**** Data records ****

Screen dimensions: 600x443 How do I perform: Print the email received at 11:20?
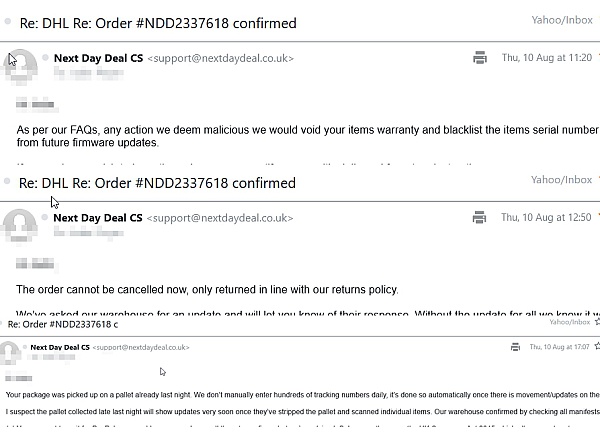coord(480,58)
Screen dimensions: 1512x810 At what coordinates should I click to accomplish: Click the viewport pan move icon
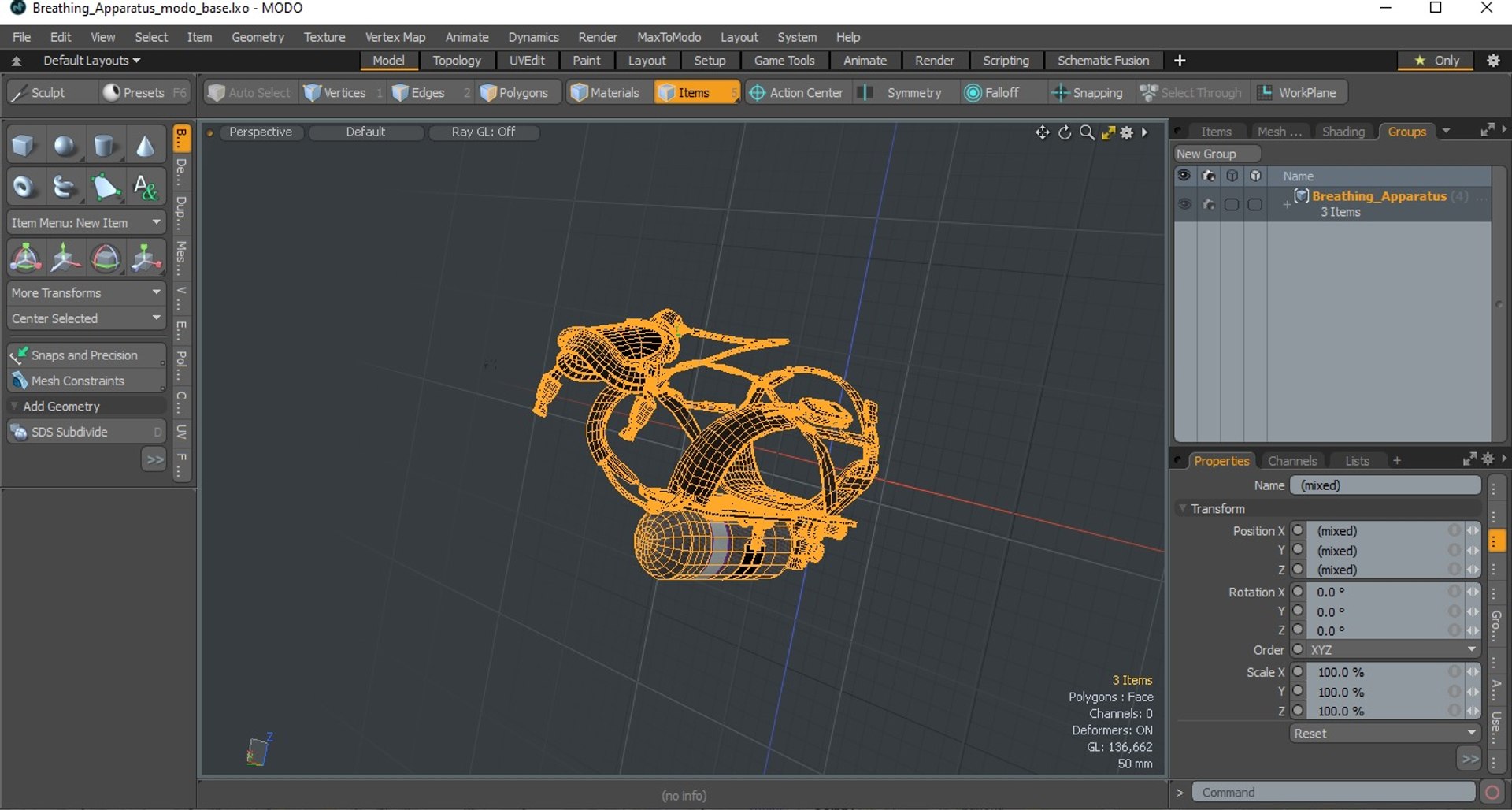coord(1042,132)
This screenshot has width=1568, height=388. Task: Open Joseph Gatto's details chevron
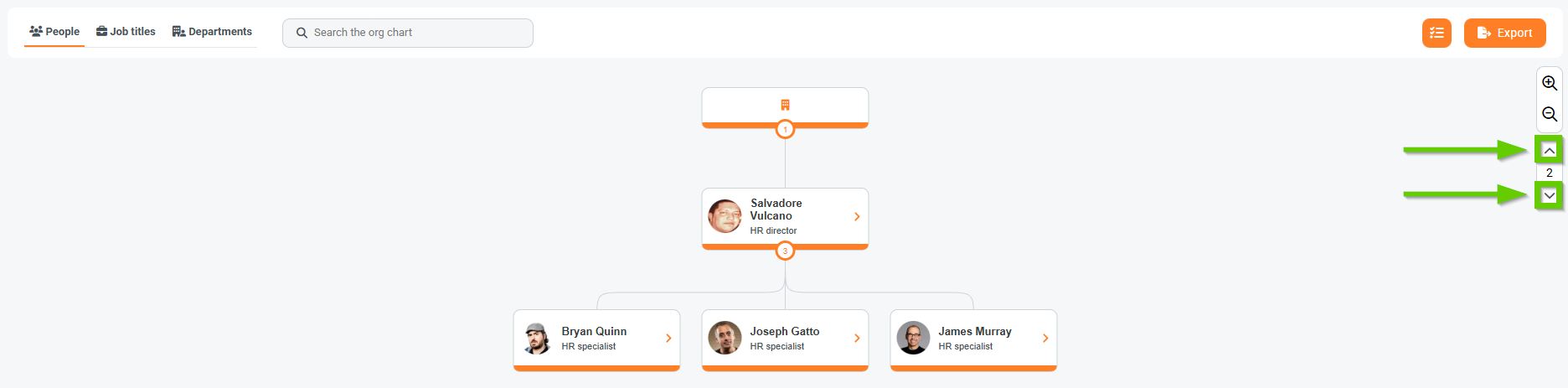(857, 338)
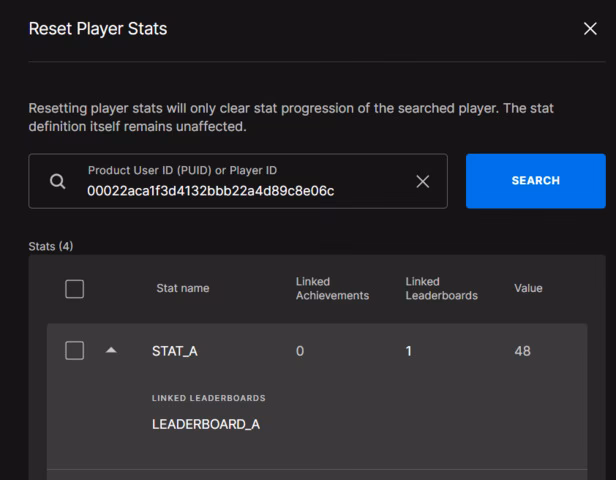Tick the select-all stats checkbox in header
The height and width of the screenshot is (480, 616).
(74, 289)
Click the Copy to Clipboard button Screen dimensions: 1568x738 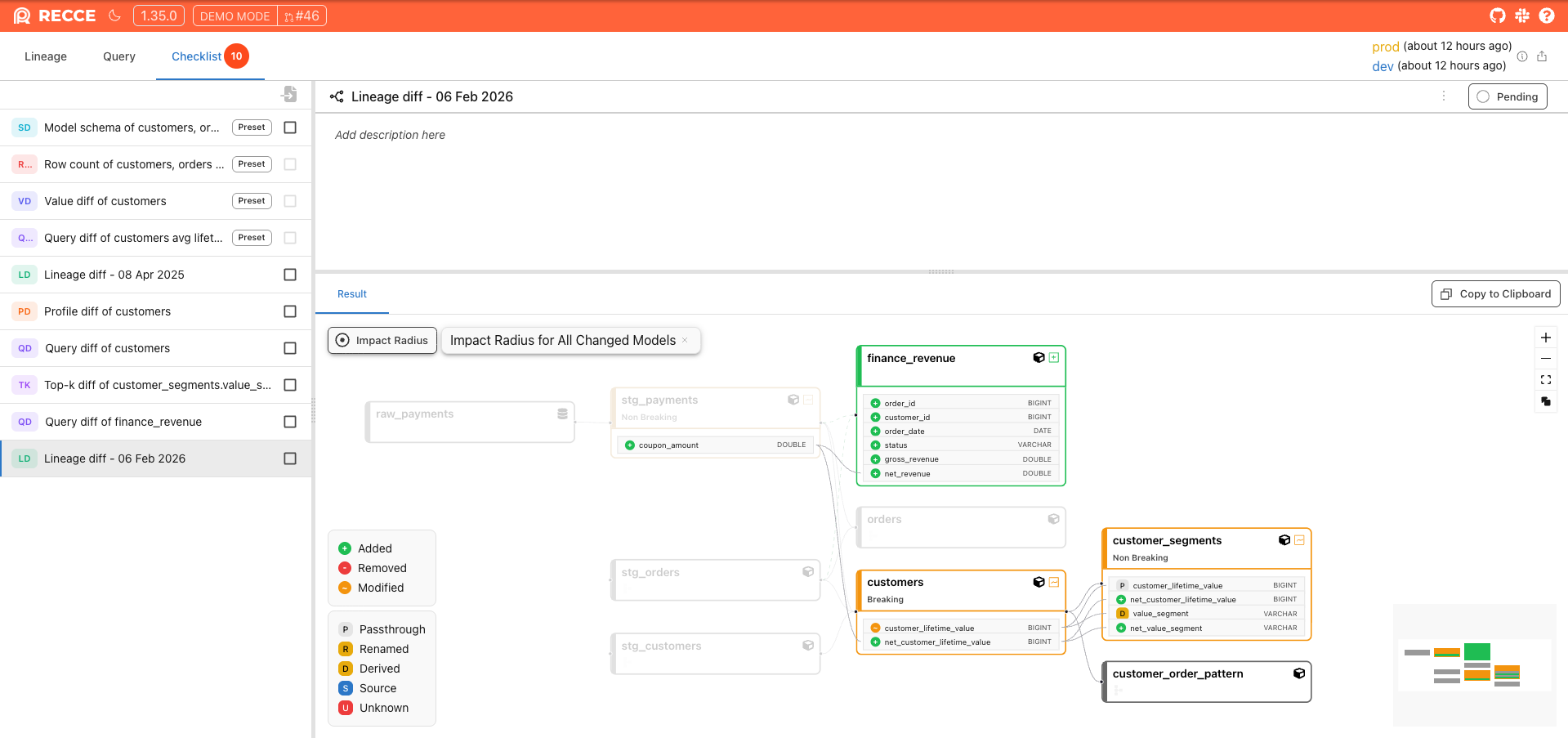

****

Every entry belongs in the answer exactly as written, but no picture does.

Screen dimensions: 600x443 How do I perform: Print the email received at 11:20?
coord(480,58)
Screen dimensions: 1512x810 At what coordinates should I click to accomplish: Click the viewport pan move icon
coord(1042,132)
This screenshot has width=1568, height=388. Task: Open Joseph Gatto's details chevron
(857, 338)
Tick the select-all stats checkbox in header
The height and width of the screenshot is (480, 616).
(74, 289)
Click the Copy to Clipboard button Screen dimensions: 1568x738 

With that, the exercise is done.